Please return each line from the records below that contains the word "next". Case counts, so a line matches only when its capitalization agrees.

━━━ PROVIDED RECORDS

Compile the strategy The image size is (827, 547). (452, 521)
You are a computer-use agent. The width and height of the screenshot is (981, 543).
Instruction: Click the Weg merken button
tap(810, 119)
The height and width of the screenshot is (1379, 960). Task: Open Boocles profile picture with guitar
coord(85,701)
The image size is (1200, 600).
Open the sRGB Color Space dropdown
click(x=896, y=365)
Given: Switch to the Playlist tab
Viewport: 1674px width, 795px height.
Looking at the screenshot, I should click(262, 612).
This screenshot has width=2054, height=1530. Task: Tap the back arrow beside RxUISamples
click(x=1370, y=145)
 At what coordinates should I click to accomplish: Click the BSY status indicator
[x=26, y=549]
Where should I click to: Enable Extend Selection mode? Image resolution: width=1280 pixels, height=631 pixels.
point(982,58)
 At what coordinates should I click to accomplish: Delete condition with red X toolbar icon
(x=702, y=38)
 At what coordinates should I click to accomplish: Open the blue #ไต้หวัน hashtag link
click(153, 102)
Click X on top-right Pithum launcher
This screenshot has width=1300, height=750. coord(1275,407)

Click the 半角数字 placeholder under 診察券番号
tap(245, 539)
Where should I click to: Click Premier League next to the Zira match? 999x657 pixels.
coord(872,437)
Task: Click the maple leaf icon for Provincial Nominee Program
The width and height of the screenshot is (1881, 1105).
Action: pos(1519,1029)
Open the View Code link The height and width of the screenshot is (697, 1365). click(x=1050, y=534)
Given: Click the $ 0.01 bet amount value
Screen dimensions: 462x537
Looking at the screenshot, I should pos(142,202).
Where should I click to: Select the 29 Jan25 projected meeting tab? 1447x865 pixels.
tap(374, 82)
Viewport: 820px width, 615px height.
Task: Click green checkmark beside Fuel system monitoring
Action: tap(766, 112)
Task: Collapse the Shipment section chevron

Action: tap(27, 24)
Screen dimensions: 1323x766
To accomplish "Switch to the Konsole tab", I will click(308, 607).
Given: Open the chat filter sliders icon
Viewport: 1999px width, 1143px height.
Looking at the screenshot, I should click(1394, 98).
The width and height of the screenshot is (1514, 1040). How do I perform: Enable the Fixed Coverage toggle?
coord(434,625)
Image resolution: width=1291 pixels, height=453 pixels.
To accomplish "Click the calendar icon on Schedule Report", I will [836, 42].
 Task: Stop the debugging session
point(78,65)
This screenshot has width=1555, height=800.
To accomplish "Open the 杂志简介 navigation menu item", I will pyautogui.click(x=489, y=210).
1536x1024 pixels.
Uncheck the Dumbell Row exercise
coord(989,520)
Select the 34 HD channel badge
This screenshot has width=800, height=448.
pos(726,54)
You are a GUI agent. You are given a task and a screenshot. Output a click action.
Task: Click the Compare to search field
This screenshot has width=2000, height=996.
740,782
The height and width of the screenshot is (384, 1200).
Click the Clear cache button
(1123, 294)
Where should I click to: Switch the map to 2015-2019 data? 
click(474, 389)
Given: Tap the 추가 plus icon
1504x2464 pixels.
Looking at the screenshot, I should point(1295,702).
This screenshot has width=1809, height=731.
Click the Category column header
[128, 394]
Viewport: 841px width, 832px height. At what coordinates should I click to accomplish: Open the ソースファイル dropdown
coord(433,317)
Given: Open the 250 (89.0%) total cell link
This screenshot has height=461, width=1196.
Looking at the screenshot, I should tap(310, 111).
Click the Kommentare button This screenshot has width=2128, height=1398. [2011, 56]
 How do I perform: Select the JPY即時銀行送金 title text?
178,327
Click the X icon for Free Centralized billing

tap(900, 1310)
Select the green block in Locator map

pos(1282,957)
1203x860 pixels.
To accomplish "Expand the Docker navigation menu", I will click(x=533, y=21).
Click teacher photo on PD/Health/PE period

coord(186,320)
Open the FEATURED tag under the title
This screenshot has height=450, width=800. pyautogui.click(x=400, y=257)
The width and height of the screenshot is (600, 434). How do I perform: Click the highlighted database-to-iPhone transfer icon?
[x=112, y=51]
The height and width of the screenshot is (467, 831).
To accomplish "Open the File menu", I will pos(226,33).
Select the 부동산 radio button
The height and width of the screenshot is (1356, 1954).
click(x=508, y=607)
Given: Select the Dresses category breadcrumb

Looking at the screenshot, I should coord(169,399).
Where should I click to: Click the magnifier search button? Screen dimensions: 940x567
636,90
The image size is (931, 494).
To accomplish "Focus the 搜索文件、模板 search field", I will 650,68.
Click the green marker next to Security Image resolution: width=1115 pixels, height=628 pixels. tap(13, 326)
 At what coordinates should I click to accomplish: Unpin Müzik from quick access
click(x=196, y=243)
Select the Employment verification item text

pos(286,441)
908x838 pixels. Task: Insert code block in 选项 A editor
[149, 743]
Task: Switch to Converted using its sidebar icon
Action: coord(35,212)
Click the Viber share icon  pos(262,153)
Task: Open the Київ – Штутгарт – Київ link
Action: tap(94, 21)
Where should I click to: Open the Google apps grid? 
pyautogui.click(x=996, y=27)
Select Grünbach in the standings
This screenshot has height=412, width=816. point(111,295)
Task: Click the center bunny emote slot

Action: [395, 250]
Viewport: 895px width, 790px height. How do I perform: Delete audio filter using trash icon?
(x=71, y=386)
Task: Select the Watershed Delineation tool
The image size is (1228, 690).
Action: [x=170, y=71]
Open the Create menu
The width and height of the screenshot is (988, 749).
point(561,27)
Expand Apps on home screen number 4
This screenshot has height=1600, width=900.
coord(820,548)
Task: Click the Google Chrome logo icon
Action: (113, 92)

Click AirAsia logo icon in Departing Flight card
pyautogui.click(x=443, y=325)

━━━━━━

:: THE RESULT ::
Where should I click to: Click Premier League next to the Zira match? 999x657 pixels.
Click the green marker next to Security Image resolution: width=1115 pixels, height=628 pixels. tap(13, 326)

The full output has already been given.